Novels2Search

Bölüm 3 - Kayboluş

Tanıdık bir kızın sesini duyunca umutlandı:

"Lena, iyi misin? Diğerleri orada mı? Babam, Tesila teyze ve William amca iyiler mi?"

Kısa bir süre bekledi, ancak Lena'dan bir cevap gelmedi. Birkaç saniye sonra, onun yerine bir adamın sesi duyuldu:

"Hey çocuk, burada bu kız ve benim dışımda kimse yok. Şimdi söyle, dışarıda durumlar nasıl? Kapıyı tamamen açamıyor musun?"

Jaksen, Lena yerine bu tanımadığı adamdan cevap aldığı için hayal kırıklığına uğramıştı. Babasının ve diğerlerinin burada olmaması, umudunu biraz daha kaybetmesine sebep olmuştu. Ancak Lena'yı buradan kurtarması gerektiğini düşünerek kendine geldi. Adama cevap vermek yerine etrafına bakındı. Şu an bulunduğu yer, binanın taş kolonlarının olduğu, hanın en sağlam bölgesiydi. Ancak tavan çökmüş ve kapının üzerinde bir enkaz oluşturmuştu.

Jaksen, çocukluğundan beri yaptığı fiziksel çalışmalar sayesinde yaşıtlarından daha güçlü ve dayanıklıydı. Birkaç dakika içinde kapının üzerindeki enkazı temizlemeyi başardı. Daha sonra kapağı açtı. Dışarıya ilk çıkan, eski ve ucuz bir zırh giymiş orta yaşlı bir adamdı. Adamı karanlıkta tam seçemese de ilk izlenimi onun kaba biri olduğuydu. Onunla ilgilenmeden elini tekrar aşağıya uzatarak Lena'ya seslendi:

"Lena, elimi tut, seni de çekeceğim."

Lena, Jaksen daha seslenmeden önce elini yukarı doğru uzatmıştı. Mahzene inmek için kullanılan merdiven, bir gün önce William amca tarafından geçici bir iş için alınmış ve geri getirilmemişti. Lena'yı dışarı çıkardıktan sonra Jaksen, elini onun yüzüne ve kollarına hafifçe dokundurdu, bir yarası olup olmadığını kontrol etmek istiyordu.

"Lena, iyisin değil mi? Bir yerin acıyor mu?"

Lena, bu ani ve cesurca dokunuşlardan biraz utanmıştı. Ancak Jaksen'in niyetinin iyi olduğunu biliyordu, bu yüzden sesini çıkarmadı. Hafifçe başını salladı.

"Ben iyiyim, Jaksen abi. Ama annem... beni aceleyle mahzene soktu ve çıkmamamı söyledi. Kendisi Benald amca ve babama bakacağını söyledi. Senin de onlarla olduğunu sanıyordum. Ama... senin de haberin yok sanırım."

Lena'nın sözleri, Jaksen'in yüreğini burktu. Onu endişelendirdiğini fark ederek hemen toparlandı. Lena'yı korumak zorundaydı. Yüzüne bir gülümseme yerleştirerek konuştu:

"Lena, endişelenme. Tesila teyze güçlüdür. Babam ve diğerleri de kesin iyidir. Şimdi bizi arıyorlardır, merak etme. Hadi, bir an önce buradan çıkıp onları bulalım."

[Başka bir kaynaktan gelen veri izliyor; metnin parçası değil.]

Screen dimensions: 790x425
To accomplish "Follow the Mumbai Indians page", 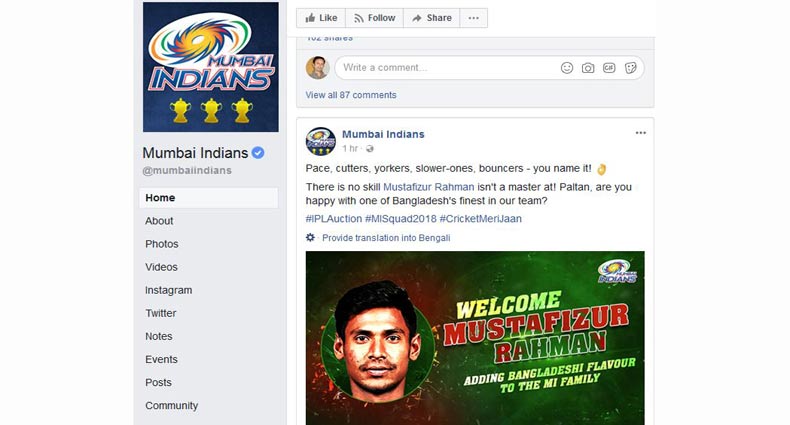I will pyautogui.click(x=374, y=18).
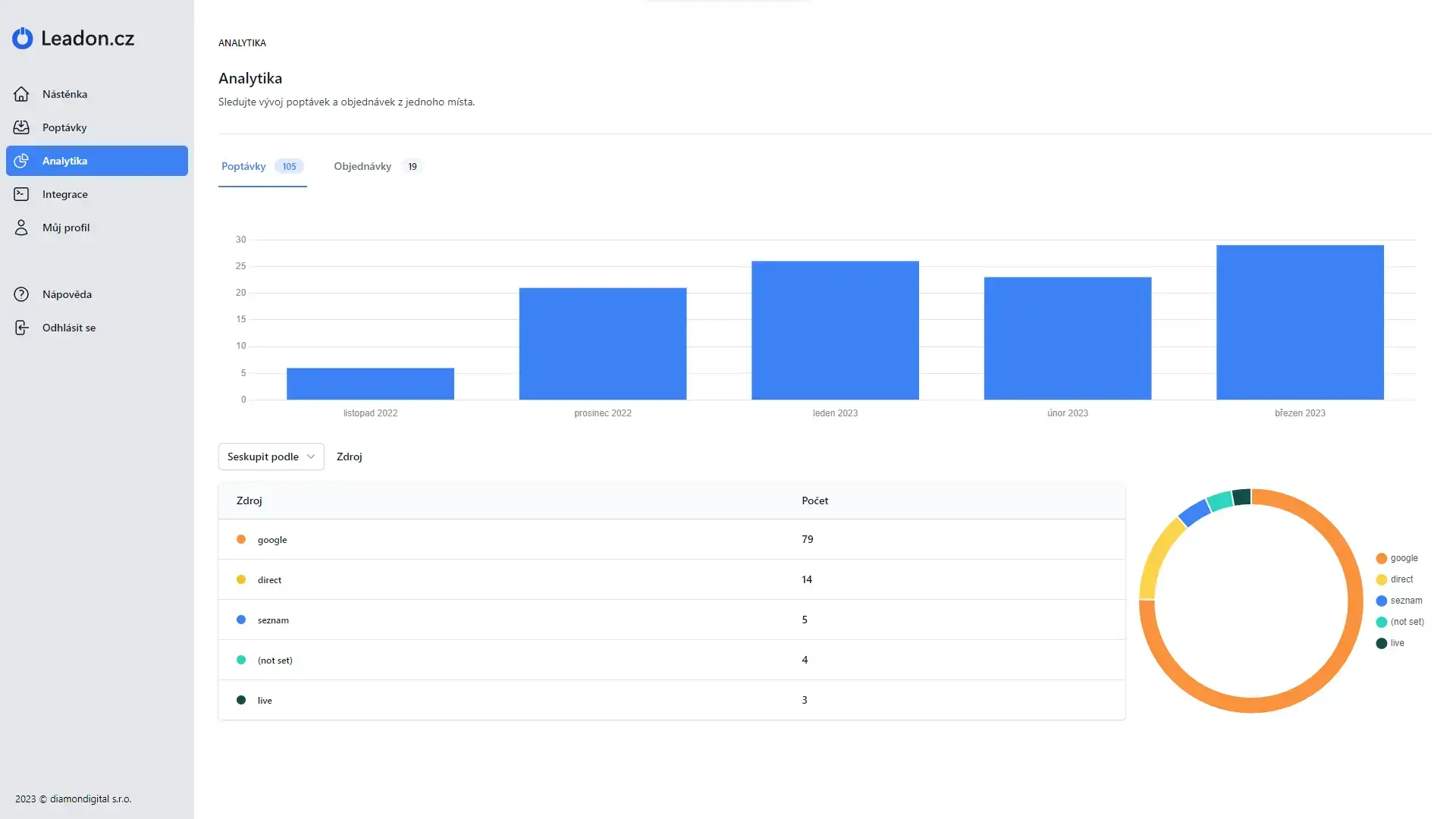Image resolution: width=1456 pixels, height=819 pixels.
Task: Click the březen 2023 bar in chart
Action: coord(1300,322)
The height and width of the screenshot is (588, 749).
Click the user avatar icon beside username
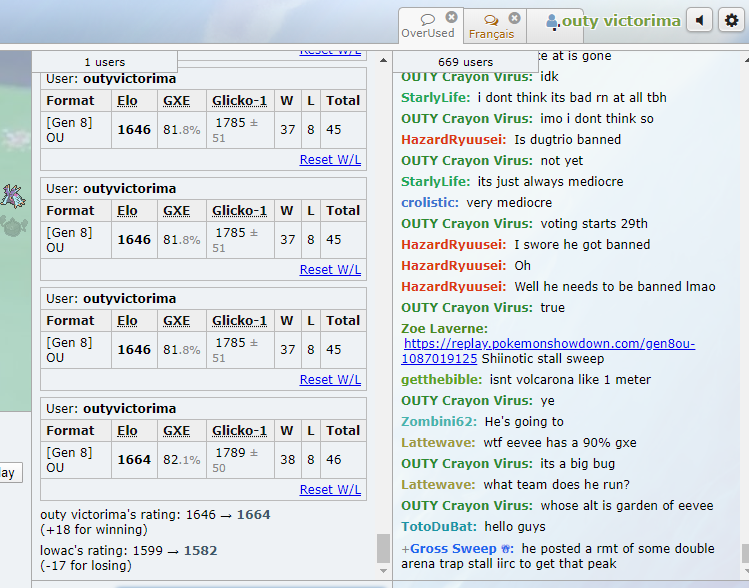[551, 21]
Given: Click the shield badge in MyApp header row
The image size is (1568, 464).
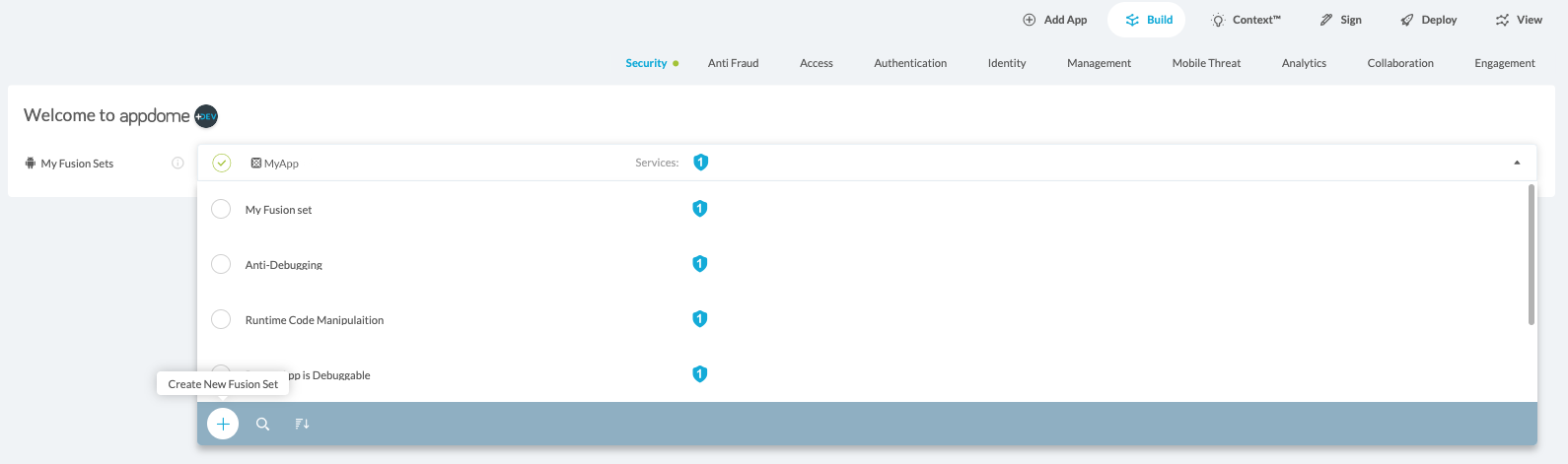Looking at the screenshot, I should pyautogui.click(x=700, y=163).
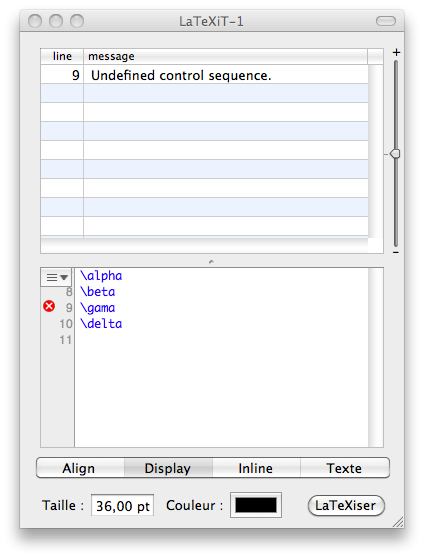The height and width of the screenshot is (558, 424).
Task: Click the red error icon on line 9
Action: (49, 306)
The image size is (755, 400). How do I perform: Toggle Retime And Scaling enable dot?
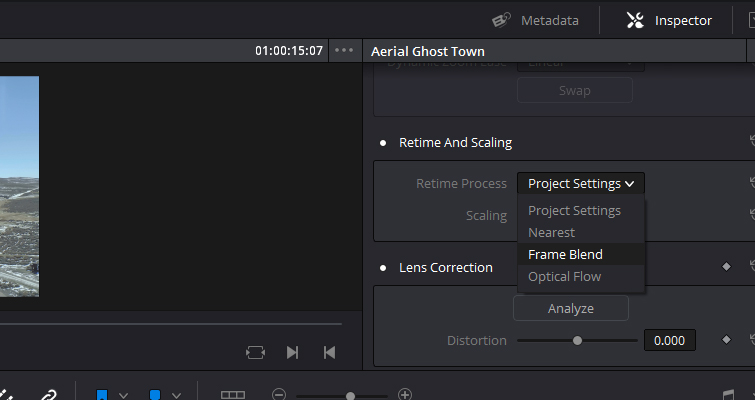point(383,143)
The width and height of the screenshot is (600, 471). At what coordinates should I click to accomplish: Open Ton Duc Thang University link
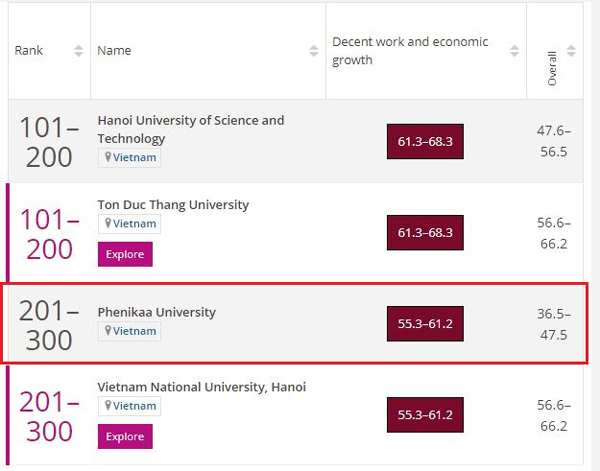click(x=173, y=205)
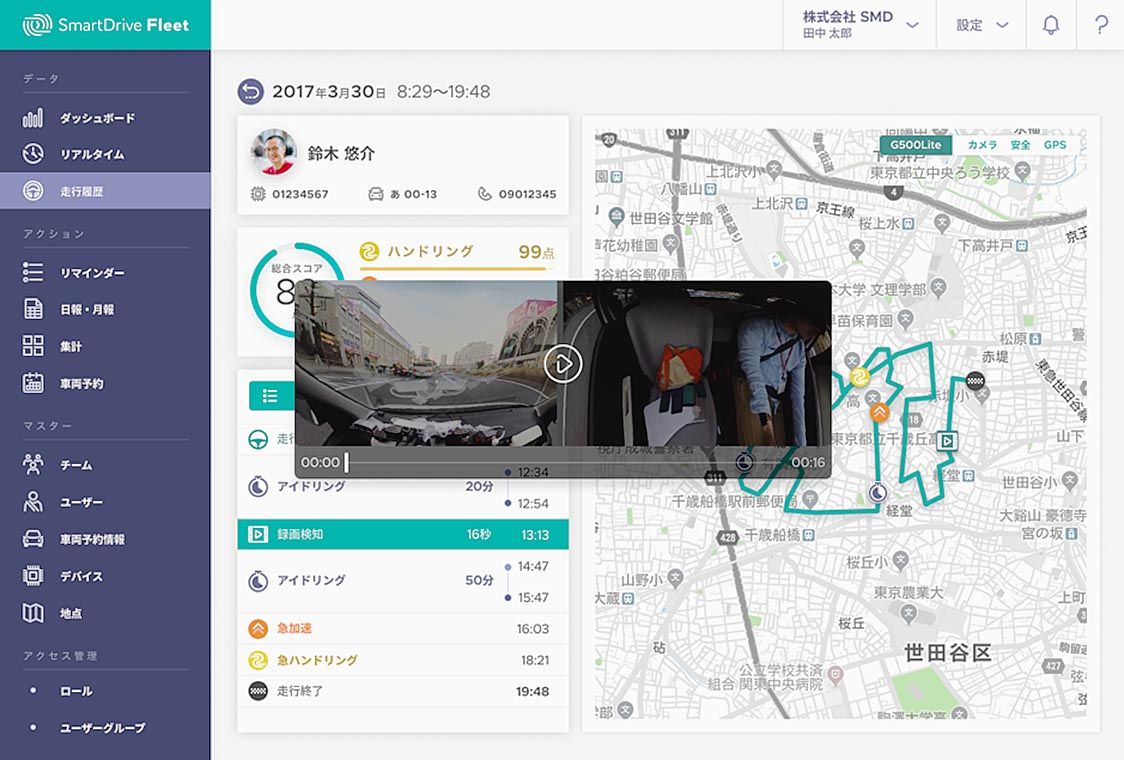Screen dimensions: 1124x760
Task: Toggle the カメラ map filter
Action: (x=981, y=145)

Tam o sırada orta yaşlı adam, ucuz zırhını temizlerken kaba bir sesle konuştu:

"Hey veletler, konuşmanız bittiyse çıkalım buradan. Sen, bizi buradan çıkaran çocuk, geldiğin yolu göster."

Jaksen, adamın umursamaz tavrına içerledi. Geldiği yönü işaret ederek adamı kaba bir şekilde başından savdı. Adam ikinci kez arkasına bile bakmadan hızla uzaklaştı. Jaksen, Lena'ya dönerek onunla konuşmaya başladı. Onu endişlendiremem diye düşünerek ona burada ebeveynlerini aradığını söyleyemezdi. "Lena, burayı biraz daha araştırmam gerek. Ama sen buradan çıkmadan gitmek istemem. Tezgahın altında babamın gizlediği bir zulası var. Onu alabilir misin? Bu eşyalar dışarıda bize lazım olacak."

Jaksen, sözlerini bitirip Lena'nın kafasını okşadı. Lena, hafifçe başını sallayarak kabul etti ve çalışmaya koyuldu.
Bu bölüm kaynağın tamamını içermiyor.